Andover looks very quiet in this 1965 view of the upper High Street, and probably the photograph was taken on a Sunday.

Normally, as well as people, there would be vehicles going back and forth as both High Street and Newbury Street were open to two-way traffic.

Here, just a sole Ford Anglia can be seen coming up alongside the then newly-opened Carr’s baby shop at No 84.

Carr’s original shop is on the other side of the street where the two policemen are walking, but a new addition is the name ‘Carr’s Corner’ painted high up on the building.

I suspect that this unofficial, but commonly-used term dates from the original shop’s corner where, from the 1930s, it was David Carr’s second-hand clothes shop and later, under Mark Carr, government surplus stock.

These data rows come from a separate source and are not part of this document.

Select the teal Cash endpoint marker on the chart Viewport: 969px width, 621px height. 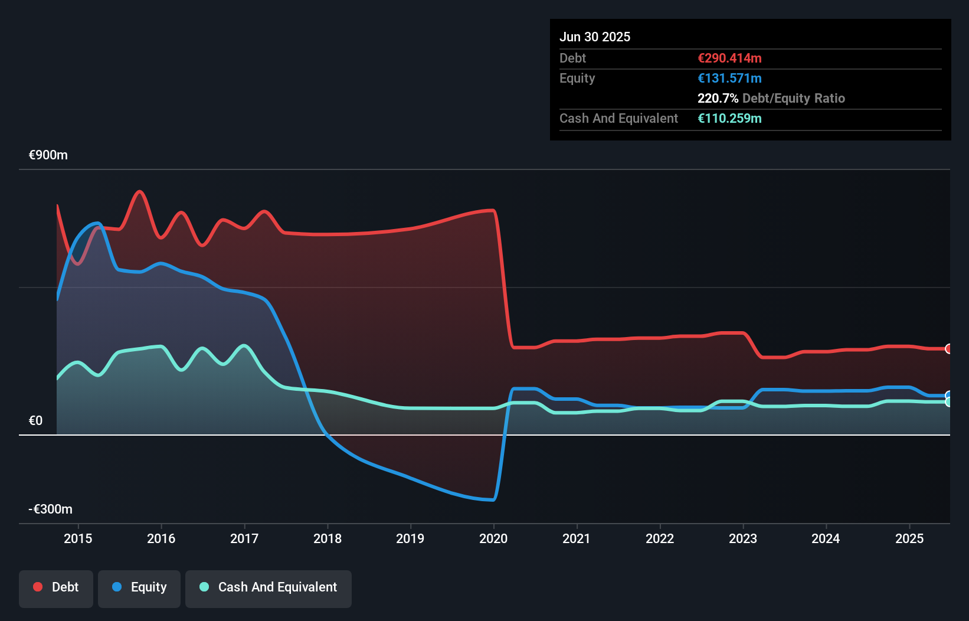(949, 401)
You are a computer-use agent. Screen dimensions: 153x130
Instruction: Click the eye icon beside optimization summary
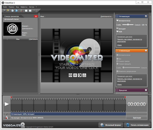click(x=6, y=114)
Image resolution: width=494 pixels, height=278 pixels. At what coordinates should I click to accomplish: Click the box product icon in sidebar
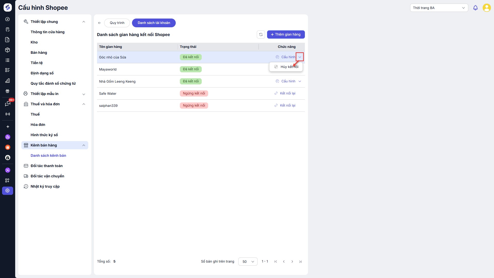(8, 50)
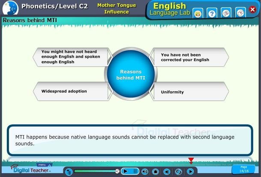Go to the previous page arrow
The width and height of the screenshot is (261, 177).
[167, 171]
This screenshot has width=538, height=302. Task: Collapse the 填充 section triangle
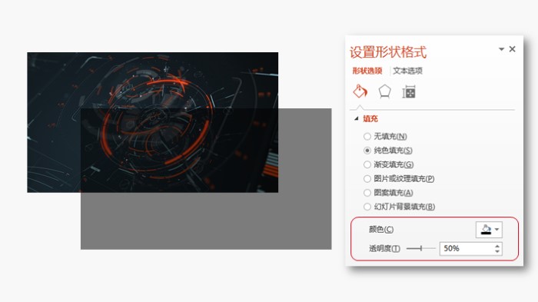tap(357, 119)
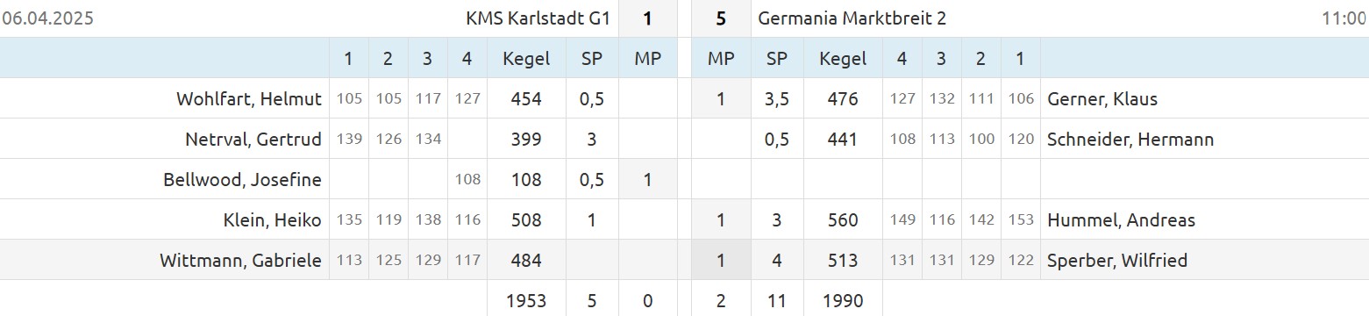Click Klein's Kegel score 508

(x=526, y=220)
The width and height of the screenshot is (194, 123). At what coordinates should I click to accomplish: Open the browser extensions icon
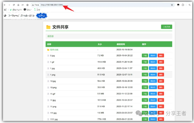(183, 5)
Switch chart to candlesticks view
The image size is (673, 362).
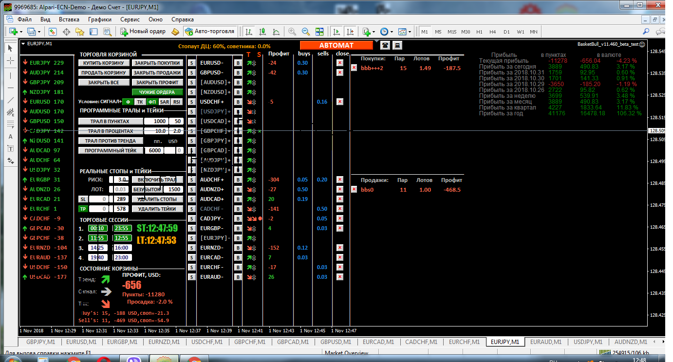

But now, Carr’s could justifiably claim both sides of the Newbury Street turning.

Curry’s cycle shop had only recently vacated the larger premises to join their other Andover branch at the more favourable location near the bottom of the High Street, where the firm gradually progressed to wholly electrical goods.

Heath’s, a ladies’ fashion shop, can be seen near the top of the street, next to Harvey’s with the striped sun canopies fully extended, suggesting that they were open.

As a newsagent, that would have been permitted, but most other shops in those days would be closed.

The Sunday trading laws continued to be a bone of contention right up until 1994 when the old laws with their anomalies of what could be bought on a Sunday and what could not, were finally repealed, against the long-held views of the Church of England who wanted its Sunday congregations and the trades unions who feared exploitation of workers.

Next to Harvey’s, we can see Wiltshire and Rimmer, another recent arrival in 1965.

During the 1950s the shop had been the premises of A E McGill and then briefly Nesta Electricals Ltd.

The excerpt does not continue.